Data listing

====

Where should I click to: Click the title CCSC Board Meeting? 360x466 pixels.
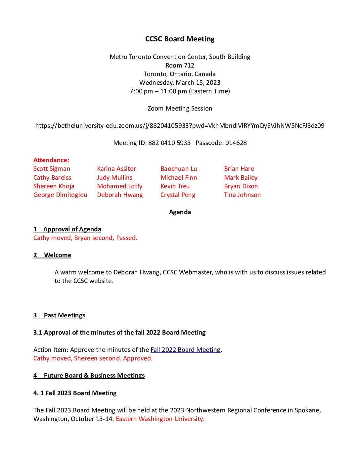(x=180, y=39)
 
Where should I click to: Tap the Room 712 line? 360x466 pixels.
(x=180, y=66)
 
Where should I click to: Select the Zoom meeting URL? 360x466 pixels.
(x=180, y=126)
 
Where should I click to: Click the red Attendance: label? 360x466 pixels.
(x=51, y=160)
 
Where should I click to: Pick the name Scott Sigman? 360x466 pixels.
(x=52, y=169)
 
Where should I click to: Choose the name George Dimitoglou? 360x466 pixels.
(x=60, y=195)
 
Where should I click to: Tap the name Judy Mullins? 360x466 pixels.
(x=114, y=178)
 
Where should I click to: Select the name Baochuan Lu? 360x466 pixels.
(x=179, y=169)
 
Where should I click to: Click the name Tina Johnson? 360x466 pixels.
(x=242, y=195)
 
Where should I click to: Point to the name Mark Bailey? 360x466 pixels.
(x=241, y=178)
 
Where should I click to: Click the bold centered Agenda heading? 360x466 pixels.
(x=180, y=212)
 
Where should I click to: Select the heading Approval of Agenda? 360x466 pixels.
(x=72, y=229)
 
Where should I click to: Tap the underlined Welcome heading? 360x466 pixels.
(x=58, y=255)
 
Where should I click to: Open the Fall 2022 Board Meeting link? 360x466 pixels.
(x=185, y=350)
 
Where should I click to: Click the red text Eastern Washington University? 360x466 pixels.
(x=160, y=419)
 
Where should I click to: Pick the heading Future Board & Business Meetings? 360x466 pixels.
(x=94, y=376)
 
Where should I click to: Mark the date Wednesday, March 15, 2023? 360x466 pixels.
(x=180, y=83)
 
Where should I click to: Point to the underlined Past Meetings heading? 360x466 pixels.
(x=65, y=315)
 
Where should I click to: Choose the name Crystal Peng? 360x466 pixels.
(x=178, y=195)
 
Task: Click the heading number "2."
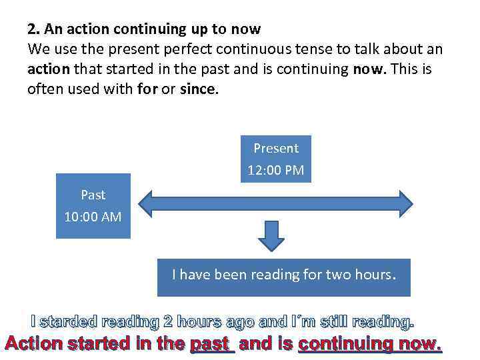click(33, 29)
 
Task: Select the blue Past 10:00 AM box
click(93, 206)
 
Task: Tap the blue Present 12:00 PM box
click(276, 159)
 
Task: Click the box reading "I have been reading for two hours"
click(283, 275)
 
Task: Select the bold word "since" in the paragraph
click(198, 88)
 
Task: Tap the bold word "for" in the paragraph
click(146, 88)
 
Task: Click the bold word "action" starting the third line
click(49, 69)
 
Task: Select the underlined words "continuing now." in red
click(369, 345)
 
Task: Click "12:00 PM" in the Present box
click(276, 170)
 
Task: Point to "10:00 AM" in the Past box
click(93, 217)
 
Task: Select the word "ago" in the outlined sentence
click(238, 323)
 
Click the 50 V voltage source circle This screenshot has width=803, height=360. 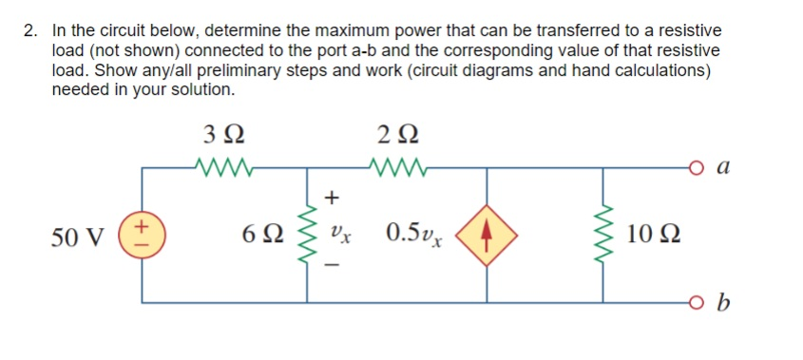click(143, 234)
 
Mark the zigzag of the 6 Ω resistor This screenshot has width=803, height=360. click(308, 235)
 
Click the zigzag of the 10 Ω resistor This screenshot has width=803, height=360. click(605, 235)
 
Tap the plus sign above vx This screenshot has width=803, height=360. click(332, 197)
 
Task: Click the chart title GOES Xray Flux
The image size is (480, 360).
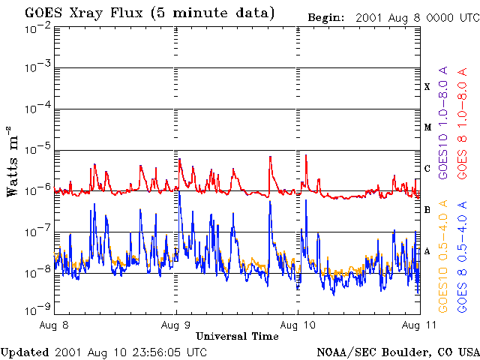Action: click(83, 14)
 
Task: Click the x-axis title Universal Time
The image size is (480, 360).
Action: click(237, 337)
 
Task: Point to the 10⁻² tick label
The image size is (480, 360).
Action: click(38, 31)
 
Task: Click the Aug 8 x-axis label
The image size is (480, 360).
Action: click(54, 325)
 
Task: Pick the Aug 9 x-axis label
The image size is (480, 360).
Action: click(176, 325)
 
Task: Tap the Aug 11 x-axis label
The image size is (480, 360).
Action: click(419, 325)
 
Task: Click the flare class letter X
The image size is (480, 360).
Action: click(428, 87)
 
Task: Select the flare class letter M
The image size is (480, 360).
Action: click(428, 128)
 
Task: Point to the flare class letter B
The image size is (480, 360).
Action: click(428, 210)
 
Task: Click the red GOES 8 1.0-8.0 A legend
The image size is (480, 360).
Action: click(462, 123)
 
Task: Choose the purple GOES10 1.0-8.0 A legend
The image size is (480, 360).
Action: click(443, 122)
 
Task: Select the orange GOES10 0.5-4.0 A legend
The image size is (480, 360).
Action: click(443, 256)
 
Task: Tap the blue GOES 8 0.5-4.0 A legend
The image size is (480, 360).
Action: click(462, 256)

====

What is being asked: Output the lines of the records above without any change, beginning with the line that contains "Task: Pick the Aug 9 x-axis label" and ending after the line that contains "Action: click(428, 210)".

Answer to the exercise:
Task: Pick the Aug 9 x-axis label
The image size is (480, 360).
Action: click(176, 325)
 
Task: Tap the Aug 11 x-axis label
The image size is (480, 360).
Action: click(419, 325)
 
Task: Click the flare class letter X
The image size is (480, 360).
Action: click(428, 87)
 
Task: Select the flare class letter M
The image size is (480, 360).
Action: click(428, 128)
 
Task: Point to the flare class letter B
The image size is (480, 360).
Action: click(428, 210)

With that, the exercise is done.